■ About this exercise
Please copy each line of the listing that includes the string "computer".
*** Opening of Material supplied ***
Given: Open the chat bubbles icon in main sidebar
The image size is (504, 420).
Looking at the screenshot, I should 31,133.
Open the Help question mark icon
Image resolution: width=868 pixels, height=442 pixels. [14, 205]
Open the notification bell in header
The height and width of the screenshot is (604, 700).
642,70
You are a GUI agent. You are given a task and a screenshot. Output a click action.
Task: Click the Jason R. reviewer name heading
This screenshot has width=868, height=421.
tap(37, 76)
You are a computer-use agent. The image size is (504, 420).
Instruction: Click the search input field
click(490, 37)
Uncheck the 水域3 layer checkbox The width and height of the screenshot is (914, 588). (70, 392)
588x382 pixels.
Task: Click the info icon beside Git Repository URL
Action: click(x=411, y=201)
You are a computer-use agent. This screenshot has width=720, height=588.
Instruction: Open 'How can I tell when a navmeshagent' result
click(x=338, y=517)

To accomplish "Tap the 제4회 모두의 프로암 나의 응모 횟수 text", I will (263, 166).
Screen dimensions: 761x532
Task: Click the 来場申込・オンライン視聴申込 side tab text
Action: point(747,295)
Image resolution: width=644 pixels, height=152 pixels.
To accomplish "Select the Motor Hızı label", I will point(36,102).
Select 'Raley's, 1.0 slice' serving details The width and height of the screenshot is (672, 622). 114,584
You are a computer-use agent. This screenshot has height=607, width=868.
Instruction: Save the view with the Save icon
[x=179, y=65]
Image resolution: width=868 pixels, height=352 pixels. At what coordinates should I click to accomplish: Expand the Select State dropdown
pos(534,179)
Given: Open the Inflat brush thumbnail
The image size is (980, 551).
*** Close of Material supplied ***
■ Your response
You are a computer-use agent. The image size is (504, 420).
You are a computer-use agent. This screenshot has width=720, height=588.
You are a computer-use agent. This screenshot has height=607, width=868.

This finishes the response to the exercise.